The answer is to be all of the data below, reproduced exactly.

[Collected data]
☆ ☆ ☆ ☆

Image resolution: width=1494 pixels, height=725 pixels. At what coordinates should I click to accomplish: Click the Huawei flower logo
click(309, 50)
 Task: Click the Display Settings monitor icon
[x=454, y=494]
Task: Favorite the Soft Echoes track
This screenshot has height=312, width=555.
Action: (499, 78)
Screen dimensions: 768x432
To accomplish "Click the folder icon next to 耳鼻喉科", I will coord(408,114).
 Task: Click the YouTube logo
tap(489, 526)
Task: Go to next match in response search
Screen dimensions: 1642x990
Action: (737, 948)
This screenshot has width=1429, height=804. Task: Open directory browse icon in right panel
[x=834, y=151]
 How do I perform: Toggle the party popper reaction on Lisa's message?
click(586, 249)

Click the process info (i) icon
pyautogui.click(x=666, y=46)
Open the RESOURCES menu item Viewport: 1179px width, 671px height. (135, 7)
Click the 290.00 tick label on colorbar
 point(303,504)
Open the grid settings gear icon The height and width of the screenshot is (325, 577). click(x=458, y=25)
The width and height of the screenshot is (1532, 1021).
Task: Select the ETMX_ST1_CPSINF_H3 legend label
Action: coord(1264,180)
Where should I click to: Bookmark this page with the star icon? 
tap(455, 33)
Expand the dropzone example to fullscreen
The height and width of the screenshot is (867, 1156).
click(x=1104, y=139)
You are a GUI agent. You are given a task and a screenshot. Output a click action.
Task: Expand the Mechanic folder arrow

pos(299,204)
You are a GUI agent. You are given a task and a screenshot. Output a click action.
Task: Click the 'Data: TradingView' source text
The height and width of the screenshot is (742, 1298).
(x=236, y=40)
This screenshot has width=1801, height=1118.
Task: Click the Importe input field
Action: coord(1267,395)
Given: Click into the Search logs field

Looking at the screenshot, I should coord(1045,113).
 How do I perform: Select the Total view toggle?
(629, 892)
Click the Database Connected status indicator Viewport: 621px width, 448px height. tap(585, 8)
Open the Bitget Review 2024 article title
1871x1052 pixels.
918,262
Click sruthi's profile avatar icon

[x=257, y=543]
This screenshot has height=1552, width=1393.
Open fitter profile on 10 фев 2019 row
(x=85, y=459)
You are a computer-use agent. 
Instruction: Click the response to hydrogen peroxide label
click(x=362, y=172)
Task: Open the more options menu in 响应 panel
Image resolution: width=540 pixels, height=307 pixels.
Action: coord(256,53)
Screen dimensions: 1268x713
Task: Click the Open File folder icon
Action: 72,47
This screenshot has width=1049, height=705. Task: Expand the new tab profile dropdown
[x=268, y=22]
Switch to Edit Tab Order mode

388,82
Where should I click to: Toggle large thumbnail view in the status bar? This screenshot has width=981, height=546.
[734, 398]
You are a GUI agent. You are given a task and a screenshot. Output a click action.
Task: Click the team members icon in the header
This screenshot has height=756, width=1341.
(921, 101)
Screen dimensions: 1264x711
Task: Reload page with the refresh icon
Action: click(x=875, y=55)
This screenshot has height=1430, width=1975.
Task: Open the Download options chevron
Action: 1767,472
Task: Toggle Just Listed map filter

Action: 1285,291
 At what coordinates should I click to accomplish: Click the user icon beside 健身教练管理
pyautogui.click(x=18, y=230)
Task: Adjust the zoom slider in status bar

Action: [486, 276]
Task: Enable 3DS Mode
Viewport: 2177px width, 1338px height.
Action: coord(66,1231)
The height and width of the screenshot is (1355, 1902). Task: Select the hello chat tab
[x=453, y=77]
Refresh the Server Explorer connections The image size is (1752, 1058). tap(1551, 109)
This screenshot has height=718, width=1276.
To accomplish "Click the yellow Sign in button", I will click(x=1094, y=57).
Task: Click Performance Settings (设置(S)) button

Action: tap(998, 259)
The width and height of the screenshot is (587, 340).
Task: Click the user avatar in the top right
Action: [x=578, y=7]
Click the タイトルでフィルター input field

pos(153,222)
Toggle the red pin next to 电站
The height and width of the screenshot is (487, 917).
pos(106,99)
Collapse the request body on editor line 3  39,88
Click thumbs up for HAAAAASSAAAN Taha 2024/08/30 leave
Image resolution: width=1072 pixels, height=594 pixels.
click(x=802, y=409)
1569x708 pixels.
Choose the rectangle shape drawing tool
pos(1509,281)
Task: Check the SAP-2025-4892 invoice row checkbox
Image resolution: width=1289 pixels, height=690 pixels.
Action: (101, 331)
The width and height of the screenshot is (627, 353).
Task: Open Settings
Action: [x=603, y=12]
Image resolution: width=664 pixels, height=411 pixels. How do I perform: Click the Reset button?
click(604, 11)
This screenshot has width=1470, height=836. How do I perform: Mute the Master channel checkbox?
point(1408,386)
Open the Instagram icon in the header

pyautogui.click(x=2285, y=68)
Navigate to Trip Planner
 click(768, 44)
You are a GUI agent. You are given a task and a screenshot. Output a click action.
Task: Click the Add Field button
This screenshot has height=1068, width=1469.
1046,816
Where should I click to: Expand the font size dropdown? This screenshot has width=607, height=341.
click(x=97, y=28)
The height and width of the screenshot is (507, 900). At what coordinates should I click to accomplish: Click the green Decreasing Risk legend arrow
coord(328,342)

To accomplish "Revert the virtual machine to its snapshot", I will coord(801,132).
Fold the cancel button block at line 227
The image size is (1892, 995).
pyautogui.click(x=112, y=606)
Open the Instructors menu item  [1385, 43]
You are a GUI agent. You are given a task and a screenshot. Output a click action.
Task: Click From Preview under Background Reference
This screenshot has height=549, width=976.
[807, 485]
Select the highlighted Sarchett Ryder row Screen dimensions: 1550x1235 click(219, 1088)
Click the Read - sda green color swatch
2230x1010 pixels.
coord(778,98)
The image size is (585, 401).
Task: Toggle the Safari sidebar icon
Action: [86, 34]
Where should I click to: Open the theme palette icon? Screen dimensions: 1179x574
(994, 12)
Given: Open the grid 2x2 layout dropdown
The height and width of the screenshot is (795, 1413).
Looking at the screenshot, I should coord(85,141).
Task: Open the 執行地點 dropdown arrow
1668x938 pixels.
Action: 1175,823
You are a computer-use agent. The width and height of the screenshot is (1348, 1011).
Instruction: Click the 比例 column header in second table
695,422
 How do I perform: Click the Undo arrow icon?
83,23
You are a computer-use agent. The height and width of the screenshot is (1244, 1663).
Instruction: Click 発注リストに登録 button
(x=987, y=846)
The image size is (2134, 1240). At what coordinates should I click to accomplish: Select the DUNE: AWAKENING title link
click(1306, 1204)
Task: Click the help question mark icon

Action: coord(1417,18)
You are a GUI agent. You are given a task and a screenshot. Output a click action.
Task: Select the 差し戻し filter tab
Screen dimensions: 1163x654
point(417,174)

☆ ☆ ☆ ☆

Written answer —
Image resolution: width=1494 pixels, height=725 pixels. At what coordinates should I click to accomplish: Click the Huawei flower logo
click(309, 50)
 Task: Click the Display Settings monitor icon
[x=454, y=494]
Task: Favorite the Soft Echoes track
This screenshot has height=312, width=555.
Action: (499, 78)
Screen dimensions: 768x432
To accomplish "Click the folder icon next to 耳鼻喉科", I will coord(408,114).
 Task: Click the YouTube logo
tap(489, 526)
Task: Go to next match in response search
Screen dimensions: 1642x990
Action: (737, 948)
This screenshot has width=1429, height=804. Task: Open directory browse icon in right panel
[x=834, y=151]
 How do I perform: Toggle the party popper reaction on Lisa's message?
click(586, 249)

Click the process info (i) icon
pyautogui.click(x=666, y=46)
Open the RESOURCES menu item Viewport: 1179px width, 671px height. (135, 7)
Click the 290.00 tick label on colorbar
 point(303,504)
Open the grid settings gear icon The height and width of the screenshot is (325, 577). click(x=458, y=25)
The width and height of the screenshot is (1532, 1021).
Task: Select the ETMX_ST1_CPSINF_H3 legend label
Action: coord(1264,180)
Where should I click to: Bookmark this page with the star icon? 
tap(455, 33)
Expand the dropzone example to fullscreen
The height and width of the screenshot is (867, 1156).
click(x=1104, y=139)
You are a GUI agent. You are given a task and a screenshot. Output a click action.
Task: Expand the Mechanic folder arrow

pos(299,204)
You are a GUI agent. You are given a task and a screenshot. Output a click action.
Task: Click the 'Data: TradingView' source text
The height and width of the screenshot is (742, 1298).
(x=236, y=40)
This screenshot has width=1801, height=1118.
Task: Click the Importe input field
Action: coord(1267,395)
Given: Click into the Search logs field

Looking at the screenshot, I should coord(1045,113).
 How do I perform: Select the Total view toggle?
(629, 892)
Click the Database Connected status indicator Viewport: 621px width, 448px height. tap(585, 8)
Open the Bitget Review 2024 article title
1871x1052 pixels.
918,262
Click sruthi's profile avatar icon

[x=257, y=543]
This screenshot has height=1552, width=1393.
Open fitter profile on 10 фев 2019 row
(x=85, y=459)
You are a computer-use agent. 
Instruction: Click the response to hydrogen peroxide label
click(x=362, y=172)
Task: Open the more options menu in 响应 panel
Image resolution: width=540 pixels, height=307 pixels.
Action: coord(256,53)
Screen dimensions: 1268x713
Task: Click the Open File folder icon
Action: 72,47
This screenshot has width=1049, height=705. Task: Expand the new tab profile dropdown
[x=268, y=22]
Switch to Edit Tab Order mode

388,82
Where should I click to: Toggle large thumbnail view in the status bar? This screenshot has width=981, height=546.
[734, 398]
You are a GUI agent. You are given a task and a screenshot. Output a click action.
Task: Click the team members icon in the header
This screenshot has height=756, width=1341.
(921, 101)
Screen dimensions: 1264x711
Task: Reload page with the refresh icon
Action: click(x=875, y=55)
This screenshot has height=1430, width=1975.
Task: Open the Download options chevron
Action: 1767,472
Task: Toggle Just Listed map filter

Action: 1285,291
 At what coordinates should I click to accomplish: Click the user icon beside 健身教练管理
pyautogui.click(x=18, y=230)
Task: Adjust the zoom slider in status bar

Action: [486, 276]
Task: Enable 3DS Mode
Viewport: 2177px width, 1338px height.
Action: coord(66,1231)
The height and width of the screenshot is (1355, 1902). Task: Select the hello chat tab
[x=453, y=77]
Refresh the Server Explorer connections The image size is (1752, 1058). tap(1551, 109)
This screenshot has height=718, width=1276.
To accomplish "Click the yellow Sign in button", I will click(x=1094, y=57).
Task: Click Performance Settings (设置(S)) button

Action: tap(998, 259)
The width and height of the screenshot is (587, 340).
Task: Click the user avatar in the top right
Action: [x=578, y=7]
Click the タイトルでフィルター input field

pos(153,222)
Toggle the red pin next to 电站
The height and width of the screenshot is (487, 917).
pos(106,99)
Collapse the request body on editor line 3  39,88
Click thumbs up for HAAAAASSAAAN Taha 2024/08/30 leave
Image resolution: width=1072 pixels, height=594 pixels.
click(x=802, y=409)
1569x708 pixels.
Choose the rectangle shape drawing tool
pos(1509,281)
Task: Check the SAP-2025-4892 invoice row checkbox
Image resolution: width=1289 pixels, height=690 pixels.
Action: (101, 331)
The width and height of the screenshot is (627, 353).
Task: Open Settings
Action: [x=603, y=12]
Image resolution: width=664 pixels, height=411 pixels. How do I perform: Click the Reset button?
click(604, 11)
This screenshot has width=1470, height=836. How do I perform: Mute the Master channel checkbox?
point(1408,386)
Open the Instagram icon in the header

pyautogui.click(x=2285, y=68)
Navigate to Trip Planner
 click(768, 44)
You are a GUI agent. You are given a task and a screenshot. Output a click action.
Task: Click the Add Field button
This screenshot has height=1068, width=1469.
1046,816
Where should I click to: Expand the font size dropdown? This screenshot has width=607, height=341.
click(x=97, y=28)
The height and width of the screenshot is (507, 900). At what coordinates should I click to accomplish: Click the green Decreasing Risk legend arrow
coord(328,342)

To accomplish "Revert the virtual machine to its snapshot", I will coord(801,132).
Fold the cancel button block at line 227
The image size is (1892, 995).
pyautogui.click(x=112, y=606)
Open the Instructors menu item  [1385, 43]
You are a GUI agent. You are given a task and a screenshot. Output a click action.
Task: Click From Preview under Background Reference
This screenshot has height=549, width=976.
[807, 485]
Select the highlighted Sarchett Ryder row Screen dimensions: 1550x1235 click(219, 1088)
Click the Read - sda green color swatch
2230x1010 pixels.
coord(778,98)
The image size is (585, 401).
Task: Toggle the Safari sidebar icon
Action: [86, 34]
Where should I click to: Open the theme palette icon? Screen dimensions: 1179x574
(994, 12)
Given: Open the grid 2x2 layout dropdown
The height and width of the screenshot is (795, 1413).
Looking at the screenshot, I should coord(85,141).
Task: Open the 執行地點 dropdown arrow
1668x938 pixels.
Action: 1175,823
You are a computer-use agent. The width and height of the screenshot is (1348, 1011).
Instruction: Click the 比例 column header in second table
695,422
 How do I perform: Click the Undo arrow icon?
83,23
You are a computer-use agent. The height and width of the screenshot is (1244, 1663).
Instruction: Click 発注リストに登録 button
(x=987, y=846)
The image size is (2134, 1240). At what coordinates should I click to accomplish: Select the DUNE: AWAKENING title link
click(1306, 1204)
Task: Click the help question mark icon

Action: coord(1417,18)
You are a GUI agent. You are given a task and a screenshot. Output a click action.
Task: Select the 差し戻し filter tab
Screen dimensions: 1163x654
point(417,174)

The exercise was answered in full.